There’s a good chance the knowledge you think is relevant information now can change in a few years. As a good rule of thumb, update yourself regularly to have an excellent chance to increase your annual income without running into any issues. The first thing to do is read books about your industry, get legal advice for any outstanding debt payments, update your skillset, and keep track of your financial statements. An excellent way to update your skillset is to do a certificate course to improve expertise or do an apprenticeship before starting your own business.


For example, if you aim to run an import/export business from your home, it’s essential to update yourself before starting your new business. Research everything from the type of business to local government laws, merchandise logistics, the past performance of successful import/export businesses, and legal matters that can affect the operation. Consider the costs of everything before you start to avoid going at a loss and stressing yourself out. Think about the type of products you’re selling, invoices, business cards, the timeline for good profit margins, and how much it costs to hire the right people to help you out.

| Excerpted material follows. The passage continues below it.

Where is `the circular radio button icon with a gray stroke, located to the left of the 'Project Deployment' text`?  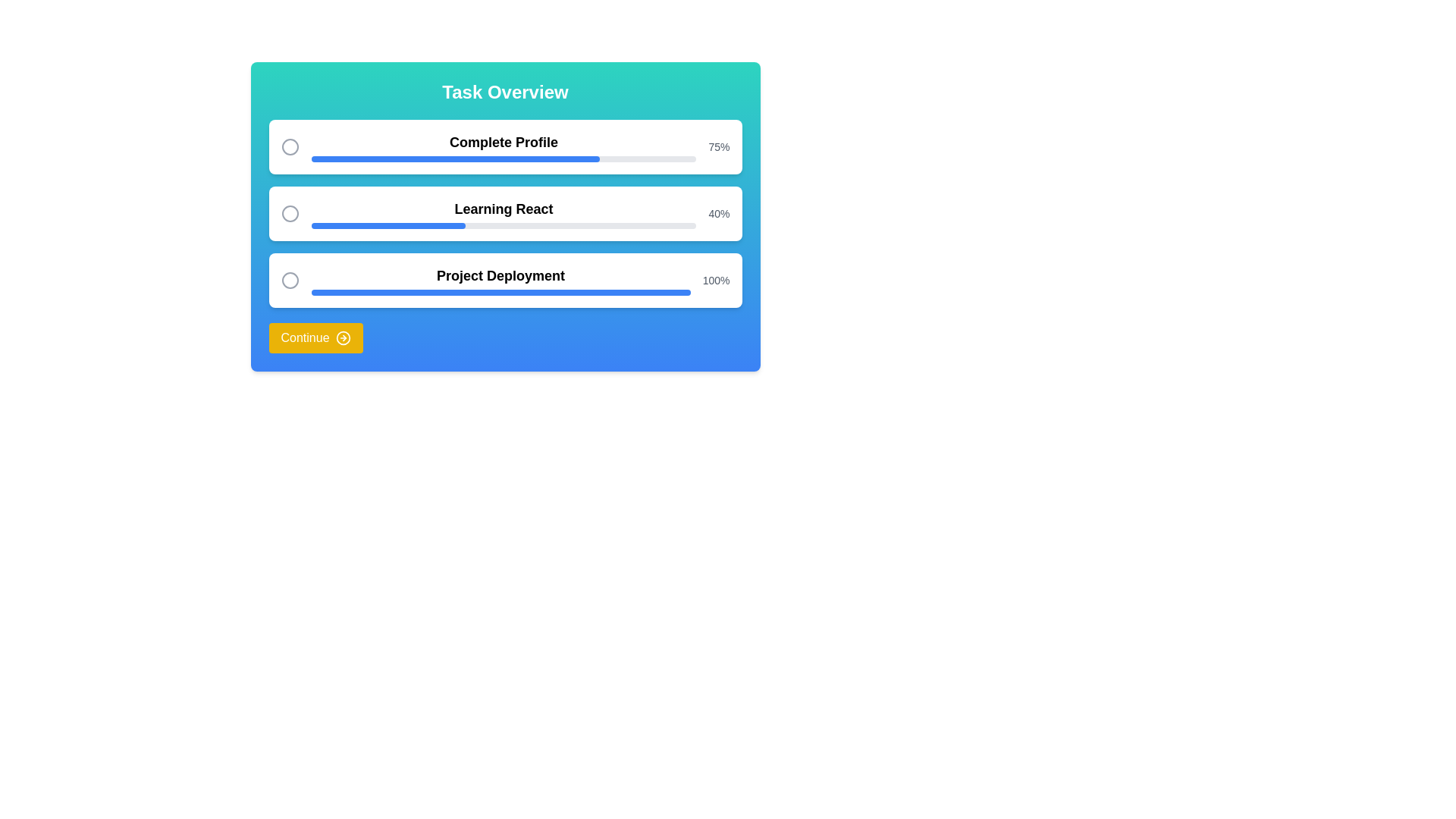
the circular radio button icon with a gray stroke, located to the left of the 'Project Deployment' text is located at coordinates (290, 281).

The stress of startup costs, routine maintenance, legal issues, and other potential risks can damage your health. Instead of accumulating real wealth to help yourself stay healthy, there’s a good chance you’ll end up requiring more healthcare in the long run. So, the best way to start any type of business or to accumulate passive wealth is to stay updated on the potential risks of what you’re planning to do. To avoid cons and scams, do a background check, so you hire the right people, check what obstacles or legal matters you’re at risk of, and whether your annual return gives you enough to boost your savings account.


The next step is to focus on any investments you have, whether in real estate or the stock market. The relevant information you have from last week may have changed, so remember to stay updated instead of letting a broker do the work for you. The first year of financial health is the most challenging since you have to simultaneously learn and make wise investments. Once you’re no longer a new investor and know your profit margins from an investment opportunity, it’s easier to stay updated.


A successful business or investment opportunity has positive effects on your net income. In the same way, sound finances have positive long term effects on your health. When you make financial decisions, try to avoid additional debt, whether it’s as small as credit card debt or as large as a mortgage loan. It may take a long time to become financially stable, but once you do, your health will thank you for it.